• TASK REQUIREMENTS: Using the entries that follow, report how many lines contain the word "agent". Only the number is wanted.

□ □ □

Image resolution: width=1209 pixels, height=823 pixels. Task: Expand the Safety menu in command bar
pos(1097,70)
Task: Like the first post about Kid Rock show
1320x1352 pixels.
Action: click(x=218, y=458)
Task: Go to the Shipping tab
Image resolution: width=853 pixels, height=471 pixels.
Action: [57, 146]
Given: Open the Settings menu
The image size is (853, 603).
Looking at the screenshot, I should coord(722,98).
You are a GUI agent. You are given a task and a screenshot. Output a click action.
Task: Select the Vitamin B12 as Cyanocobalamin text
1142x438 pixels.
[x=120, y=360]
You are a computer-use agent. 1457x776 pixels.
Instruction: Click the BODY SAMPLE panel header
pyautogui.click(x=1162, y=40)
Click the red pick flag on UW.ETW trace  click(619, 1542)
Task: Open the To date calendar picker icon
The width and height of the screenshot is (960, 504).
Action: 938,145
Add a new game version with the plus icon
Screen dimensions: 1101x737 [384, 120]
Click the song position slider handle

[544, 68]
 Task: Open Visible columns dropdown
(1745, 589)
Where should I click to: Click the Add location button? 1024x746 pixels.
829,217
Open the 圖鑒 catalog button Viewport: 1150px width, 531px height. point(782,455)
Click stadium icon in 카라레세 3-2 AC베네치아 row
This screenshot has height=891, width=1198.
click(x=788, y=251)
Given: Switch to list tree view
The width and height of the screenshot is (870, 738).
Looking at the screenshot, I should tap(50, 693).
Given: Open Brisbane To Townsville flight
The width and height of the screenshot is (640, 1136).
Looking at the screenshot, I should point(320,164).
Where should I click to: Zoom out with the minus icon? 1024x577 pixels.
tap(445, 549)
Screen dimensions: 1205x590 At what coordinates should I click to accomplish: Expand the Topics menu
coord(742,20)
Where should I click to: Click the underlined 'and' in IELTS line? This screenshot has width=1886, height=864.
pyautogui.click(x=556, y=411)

□ □ □

• FINAL ANSWER: 2